I'm trying to learn scrappy with python. Ive used this website , which might be out of date a bit, but ive managed to get the links and urls as intended. ALMOST.
import scrapy, time
import random
#from random import randint
#from time import sleep
USER_AGENT = "Mozilla/5.0"
class OscarsSpider(scrapy.Spider):
name = "oscars5"
allowed_domains = ["en.wikipedia.org"]
start_urls = ["https://en.wikipedia.org/wiki/Academy_Award_for_Best_Picture"]
def parse(self, response):
for href in (r"tr[style='background:#FAEB86'] a[href*='film)']::attr(href)"): #).extract(): Once you extract it, it becomes a string so the library can no longer process it - so dont extarct it/ - https://stackoverflow.com/questions/57417774/attributeerror-str-object-has-no-attribute-xpath
url = response.urljoin(href)
print(url)
time.sleep(random.random()) #time.sleep(0.1) #### https://stackoverflow.com/questions/4054254/how-to-add-random-delays-between-the-queries-sent-to-google-to-avoid-getting-blo #### https://stackoverflow.com/questions/30030659/in-python-what-is-the-difference-between-random-uniform-and-random-random
req = scrapy.Request(url, callback=self.parse_titles)
time.sleep(random.random()) #sleep(randint(10,100))
##req.meta['proxy'] = "http://yourproxy.com:178" #https://checkerproxy.net/archive/2021-03-10 (from ; https://stackoverflow.com/questions/30330034/scrapy-error-error-downloading-could-not-open-connect-tunnel)
yield req
def parse_titles(self, response):
for sel in response.css('html').extract():
data = {}
data['title'] = response.css(r"h1[id='firstHeading'] i::text").extract()
data['director'] = response.css(r"tr:contains('Directed by') a[href*='/wiki/']::text").extract()
data['starring'] = response.css(r"tr:contains('Starring') a[href*='/wiki/']::text").extract()
data['releasedate'] = response.css(r"tr:contains('Release date') li::text").extract()
data['runtime'] = response.css(r"tr:contains('Running time') td::text").extract()
yield data
The problem I have is the scraper retrieves only the 1st character of the href links which i cant wrap my head around now.

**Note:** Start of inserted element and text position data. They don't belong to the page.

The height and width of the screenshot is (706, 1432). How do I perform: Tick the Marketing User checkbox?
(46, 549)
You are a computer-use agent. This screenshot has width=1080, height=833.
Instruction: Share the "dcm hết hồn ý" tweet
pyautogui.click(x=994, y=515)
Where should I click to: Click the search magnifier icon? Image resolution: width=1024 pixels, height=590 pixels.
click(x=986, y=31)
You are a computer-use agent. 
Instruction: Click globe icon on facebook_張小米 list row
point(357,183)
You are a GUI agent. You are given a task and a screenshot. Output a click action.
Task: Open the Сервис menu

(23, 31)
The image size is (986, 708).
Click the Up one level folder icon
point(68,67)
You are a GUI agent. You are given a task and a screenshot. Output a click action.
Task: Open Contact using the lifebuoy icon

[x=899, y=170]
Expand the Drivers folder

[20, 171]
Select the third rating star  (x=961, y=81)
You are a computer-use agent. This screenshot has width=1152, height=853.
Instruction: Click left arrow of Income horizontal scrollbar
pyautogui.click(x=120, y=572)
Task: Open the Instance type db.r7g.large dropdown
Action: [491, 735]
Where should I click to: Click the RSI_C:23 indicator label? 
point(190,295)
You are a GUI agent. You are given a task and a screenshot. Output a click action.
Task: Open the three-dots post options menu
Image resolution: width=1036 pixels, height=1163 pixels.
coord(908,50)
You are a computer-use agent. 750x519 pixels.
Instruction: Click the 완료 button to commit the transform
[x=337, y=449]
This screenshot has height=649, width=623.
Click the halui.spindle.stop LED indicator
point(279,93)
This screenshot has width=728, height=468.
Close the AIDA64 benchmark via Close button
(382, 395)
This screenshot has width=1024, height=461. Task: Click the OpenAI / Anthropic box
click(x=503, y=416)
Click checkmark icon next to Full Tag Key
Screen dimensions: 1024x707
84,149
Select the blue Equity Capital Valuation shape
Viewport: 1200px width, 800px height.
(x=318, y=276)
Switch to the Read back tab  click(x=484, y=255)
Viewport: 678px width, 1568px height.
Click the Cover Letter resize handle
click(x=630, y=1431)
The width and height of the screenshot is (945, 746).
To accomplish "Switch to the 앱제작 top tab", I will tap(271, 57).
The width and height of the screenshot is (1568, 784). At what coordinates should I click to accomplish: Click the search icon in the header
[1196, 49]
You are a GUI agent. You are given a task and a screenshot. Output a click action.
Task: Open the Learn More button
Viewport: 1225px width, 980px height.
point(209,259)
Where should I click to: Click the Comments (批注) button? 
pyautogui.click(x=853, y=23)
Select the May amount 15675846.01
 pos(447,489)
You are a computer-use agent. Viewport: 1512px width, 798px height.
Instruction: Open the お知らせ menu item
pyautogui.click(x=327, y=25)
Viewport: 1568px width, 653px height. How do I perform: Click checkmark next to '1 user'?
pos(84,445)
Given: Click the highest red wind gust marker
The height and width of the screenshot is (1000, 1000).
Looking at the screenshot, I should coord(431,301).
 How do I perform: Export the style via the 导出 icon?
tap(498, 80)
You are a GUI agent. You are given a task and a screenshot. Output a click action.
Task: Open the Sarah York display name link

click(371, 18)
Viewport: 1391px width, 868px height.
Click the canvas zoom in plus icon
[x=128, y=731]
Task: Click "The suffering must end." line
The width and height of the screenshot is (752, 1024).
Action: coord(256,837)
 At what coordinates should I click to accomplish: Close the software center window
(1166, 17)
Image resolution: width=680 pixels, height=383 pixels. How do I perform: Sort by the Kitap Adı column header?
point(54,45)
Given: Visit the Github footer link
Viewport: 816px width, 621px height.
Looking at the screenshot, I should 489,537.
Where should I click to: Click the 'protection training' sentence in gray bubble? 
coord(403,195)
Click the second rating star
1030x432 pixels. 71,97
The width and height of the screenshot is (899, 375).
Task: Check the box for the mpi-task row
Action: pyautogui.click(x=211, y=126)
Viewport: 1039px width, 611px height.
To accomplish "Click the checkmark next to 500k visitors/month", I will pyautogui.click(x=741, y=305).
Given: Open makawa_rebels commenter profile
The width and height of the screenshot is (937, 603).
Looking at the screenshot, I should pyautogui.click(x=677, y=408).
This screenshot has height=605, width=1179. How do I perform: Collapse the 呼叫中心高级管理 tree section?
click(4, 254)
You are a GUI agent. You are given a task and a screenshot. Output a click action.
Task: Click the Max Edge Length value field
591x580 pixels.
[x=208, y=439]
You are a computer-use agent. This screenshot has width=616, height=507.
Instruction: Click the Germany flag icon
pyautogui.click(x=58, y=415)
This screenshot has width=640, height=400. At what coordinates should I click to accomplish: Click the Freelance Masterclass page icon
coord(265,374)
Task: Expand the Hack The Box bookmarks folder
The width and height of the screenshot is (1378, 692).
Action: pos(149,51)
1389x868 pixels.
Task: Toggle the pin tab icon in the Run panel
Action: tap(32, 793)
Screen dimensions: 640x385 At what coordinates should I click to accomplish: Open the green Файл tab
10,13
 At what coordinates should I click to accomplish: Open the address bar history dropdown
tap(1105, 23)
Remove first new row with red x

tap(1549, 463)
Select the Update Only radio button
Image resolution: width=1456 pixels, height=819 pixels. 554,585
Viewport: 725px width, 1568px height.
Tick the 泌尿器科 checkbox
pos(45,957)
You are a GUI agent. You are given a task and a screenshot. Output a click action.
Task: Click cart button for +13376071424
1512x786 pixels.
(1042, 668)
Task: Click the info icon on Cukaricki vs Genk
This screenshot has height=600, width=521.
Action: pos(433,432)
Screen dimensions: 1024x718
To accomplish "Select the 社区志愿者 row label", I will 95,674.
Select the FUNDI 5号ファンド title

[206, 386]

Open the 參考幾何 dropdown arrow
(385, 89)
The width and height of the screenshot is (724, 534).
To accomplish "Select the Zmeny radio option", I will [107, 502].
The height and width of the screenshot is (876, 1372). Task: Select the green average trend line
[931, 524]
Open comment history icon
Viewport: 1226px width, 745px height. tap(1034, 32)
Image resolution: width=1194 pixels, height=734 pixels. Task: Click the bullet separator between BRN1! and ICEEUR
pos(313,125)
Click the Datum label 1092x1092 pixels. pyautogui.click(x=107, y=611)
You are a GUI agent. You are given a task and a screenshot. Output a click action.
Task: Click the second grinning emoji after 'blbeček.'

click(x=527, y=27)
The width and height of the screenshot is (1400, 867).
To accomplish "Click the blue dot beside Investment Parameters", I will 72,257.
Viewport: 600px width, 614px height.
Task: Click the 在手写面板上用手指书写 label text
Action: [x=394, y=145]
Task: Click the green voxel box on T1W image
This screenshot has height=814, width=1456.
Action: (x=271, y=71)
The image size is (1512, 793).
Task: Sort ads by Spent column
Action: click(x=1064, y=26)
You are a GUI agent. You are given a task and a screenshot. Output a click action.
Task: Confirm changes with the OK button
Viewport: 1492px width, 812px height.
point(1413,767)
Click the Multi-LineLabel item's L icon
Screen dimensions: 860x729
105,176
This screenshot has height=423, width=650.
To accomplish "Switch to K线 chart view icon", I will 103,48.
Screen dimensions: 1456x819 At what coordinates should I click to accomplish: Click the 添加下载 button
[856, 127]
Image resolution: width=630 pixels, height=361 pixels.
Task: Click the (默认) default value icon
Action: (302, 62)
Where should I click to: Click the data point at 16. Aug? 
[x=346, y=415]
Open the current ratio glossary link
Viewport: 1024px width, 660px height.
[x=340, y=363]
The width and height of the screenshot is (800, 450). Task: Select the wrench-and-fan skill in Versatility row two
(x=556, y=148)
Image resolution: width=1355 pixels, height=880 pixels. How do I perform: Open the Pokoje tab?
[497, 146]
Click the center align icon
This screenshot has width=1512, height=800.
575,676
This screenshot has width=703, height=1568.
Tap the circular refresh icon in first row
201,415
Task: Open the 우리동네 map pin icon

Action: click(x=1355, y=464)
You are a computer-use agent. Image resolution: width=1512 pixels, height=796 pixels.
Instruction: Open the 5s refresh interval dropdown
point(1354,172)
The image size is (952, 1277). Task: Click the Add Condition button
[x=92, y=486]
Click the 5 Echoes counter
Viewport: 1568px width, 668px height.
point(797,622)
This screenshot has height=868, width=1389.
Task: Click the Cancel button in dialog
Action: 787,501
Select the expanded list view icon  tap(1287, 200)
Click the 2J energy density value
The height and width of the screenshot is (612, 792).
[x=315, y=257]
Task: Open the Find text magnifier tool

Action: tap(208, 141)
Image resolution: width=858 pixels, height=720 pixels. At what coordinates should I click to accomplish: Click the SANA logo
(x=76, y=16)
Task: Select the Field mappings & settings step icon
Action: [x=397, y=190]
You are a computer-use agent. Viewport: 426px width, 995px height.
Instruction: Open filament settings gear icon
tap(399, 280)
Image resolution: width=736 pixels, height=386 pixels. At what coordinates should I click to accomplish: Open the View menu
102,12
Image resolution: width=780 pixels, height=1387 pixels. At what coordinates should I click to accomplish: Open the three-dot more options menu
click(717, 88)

I cant understand why or how to fix it .
Snippet of output when I run the spider in CMD:
2021-03-12 20:09:55 [scrapy.core.engine] DEBUG: Crawled (200) <GET https://en.wikipedia.org/wiki/Category:Best_Picture_Academy_Award_winners> (referer: None)
https://en.wikipedia.org/wiki/t
https://en.wikipedia.org/wiki/r
https://en.wikipedia.org/wiki/[
2021-03-12 20:09:59 [scrapy.downloadermiddlewares.redirect] DEBUG: Redirecting (301) to <GET https://en.wikipedia.org/wiki/T> from <GET https://en.wikipedia.org/wiki/t>
https://en.wikipedia.org/wiki/s
https://en.wikipedia.org/wiki/t
2021-03-12 20:10:01 [scrapy.dupefilters] DEBUG: Filtered duplicate request: <GET https://en.wikipedia.org/wiki/t> - no more duplicates will be shown (see DUPEFILTER_DEBUG to show all duplicates)
2021-03-12 20:10:01 [scrapy.core.engine] DEBUG: Crawled (200) <GET https://en.wikipedia.org/wiki/T> (referer: https://en.wikipedia.org/wiki/Category:Best_Picture_Academy_Award_winners)
https://en.wikipedia.org/wiki/y
It does crawl, it finds those links (or starting points of the links we need), im sure. and appends, but doesnt get entire title or link. Hence I'm only scraping incorrect non-existent pages ! the output files are perfectly formatted but with no data apart from empty strings.
https://en.wikipedia.org/wiki/t in the spider output above for example should be https://en.wikipedia.org/wiki/The_Artist_(film)
and
https://en.wikipedia.org/wiki/r should and could be https://en.wikipedia.org/wiki/rain_man(film)
etc.
in scrapy shell
,
response.css("h1[id='firstHeading'] i::text").extract()
returns []
confirming my fears. Its the selector.
How can I fix it?
As its not working as it should do or its was claimed to. If anyone could help I would be very grateful.